# Instructions for the task:
From the line containing "Click the 全部转换 button" through the last line of the entries below, transcribe each line exactly, excluding any picture.

# Listed entries:
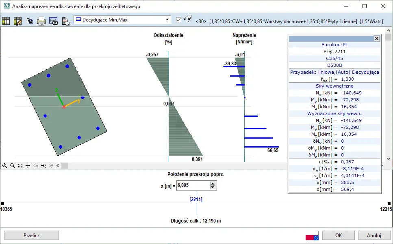Open the results table icon
Viewport: 393px width, 244px height.
6,21
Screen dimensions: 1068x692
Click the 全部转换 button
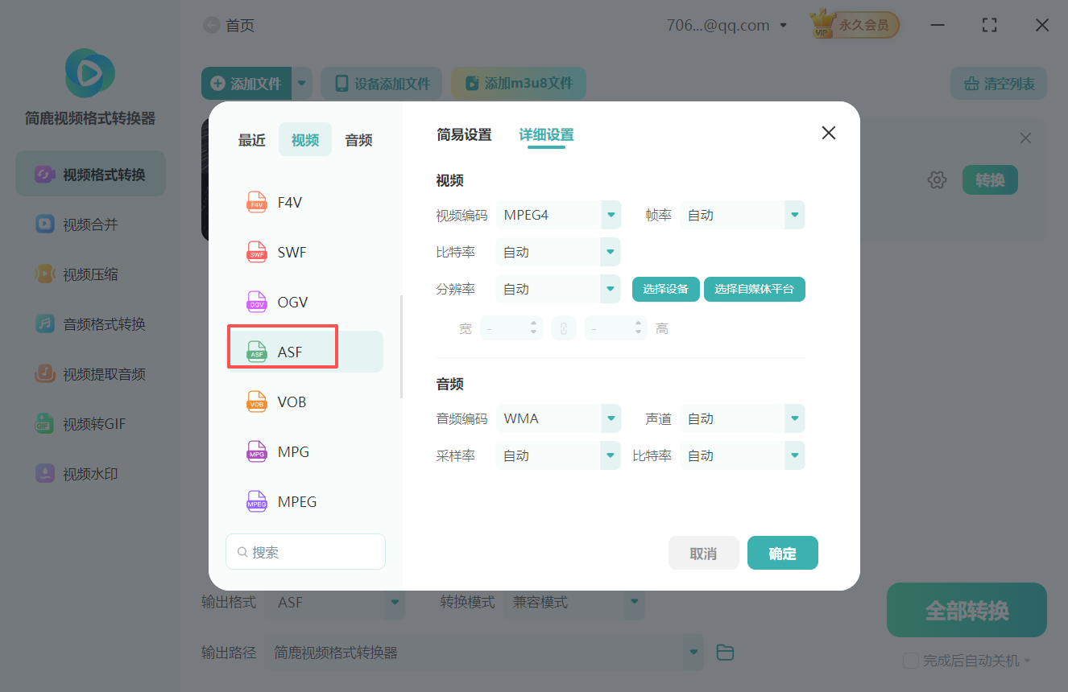point(966,610)

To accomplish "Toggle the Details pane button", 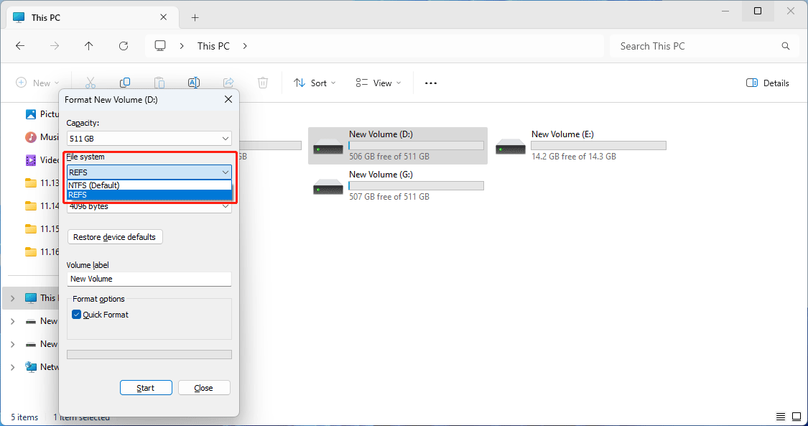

# Task solution:
Click the 全部转换 button
point(966,610)

To accomplish "Toggle the Details pane button", 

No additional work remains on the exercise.